RECORDS FOR THIS TASK:
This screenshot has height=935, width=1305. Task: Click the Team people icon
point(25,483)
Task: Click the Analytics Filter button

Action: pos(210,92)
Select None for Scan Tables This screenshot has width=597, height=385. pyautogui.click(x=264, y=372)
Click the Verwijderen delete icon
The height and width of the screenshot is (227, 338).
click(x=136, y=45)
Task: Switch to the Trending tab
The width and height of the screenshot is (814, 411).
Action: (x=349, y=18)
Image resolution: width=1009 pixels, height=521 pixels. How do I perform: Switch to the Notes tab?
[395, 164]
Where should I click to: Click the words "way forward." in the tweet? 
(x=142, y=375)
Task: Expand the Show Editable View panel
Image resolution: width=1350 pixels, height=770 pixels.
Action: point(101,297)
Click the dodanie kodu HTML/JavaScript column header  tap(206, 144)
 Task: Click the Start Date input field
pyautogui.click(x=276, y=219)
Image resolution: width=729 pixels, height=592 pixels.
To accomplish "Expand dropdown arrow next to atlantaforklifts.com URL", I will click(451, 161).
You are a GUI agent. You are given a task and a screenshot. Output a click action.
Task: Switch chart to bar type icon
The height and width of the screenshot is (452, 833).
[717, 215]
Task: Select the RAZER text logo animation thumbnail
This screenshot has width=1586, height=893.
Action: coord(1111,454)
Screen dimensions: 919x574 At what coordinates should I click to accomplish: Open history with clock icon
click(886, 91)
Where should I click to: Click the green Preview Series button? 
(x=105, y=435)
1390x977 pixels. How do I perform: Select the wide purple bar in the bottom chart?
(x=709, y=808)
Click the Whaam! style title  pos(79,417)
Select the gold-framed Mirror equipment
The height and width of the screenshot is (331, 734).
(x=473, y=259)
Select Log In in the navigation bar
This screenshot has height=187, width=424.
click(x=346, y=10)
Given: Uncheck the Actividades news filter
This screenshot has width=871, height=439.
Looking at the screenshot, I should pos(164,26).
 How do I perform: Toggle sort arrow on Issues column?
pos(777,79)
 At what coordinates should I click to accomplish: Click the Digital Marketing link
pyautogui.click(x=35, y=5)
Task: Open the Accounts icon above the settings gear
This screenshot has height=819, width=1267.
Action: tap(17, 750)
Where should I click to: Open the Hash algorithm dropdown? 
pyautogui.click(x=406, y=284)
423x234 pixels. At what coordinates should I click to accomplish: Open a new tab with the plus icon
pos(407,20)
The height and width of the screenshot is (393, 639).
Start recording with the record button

GIVEN INSTRUCTION: Rewrite the lines starting with the one containing "Task: Select the" and going on through the one containing "click(x=346, y=10)", swapping "green" for "blue" and leaving everything else unchanged.

RESULT FOR THIS EXERCISE:
Task: Select the RAZER text logo animation thumbnail
This screenshot has width=1586, height=893.
Action: coord(1111,454)
Screen dimensions: 919x574 At what coordinates should I click to accomplish: Open history with clock icon
click(886, 91)
Where should I click to: Click the blue Preview Series button? 
(x=105, y=435)
1390x977 pixels. How do I perform: Select the wide purple bar in the bottom chart?
(x=709, y=808)
Click the Whaam! style title  pos(79,417)
Select the gold-framed Mirror equipment
The height and width of the screenshot is (331, 734).
(x=473, y=259)
Select Log In in the navigation bar
This screenshot has height=187, width=424.
click(x=346, y=10)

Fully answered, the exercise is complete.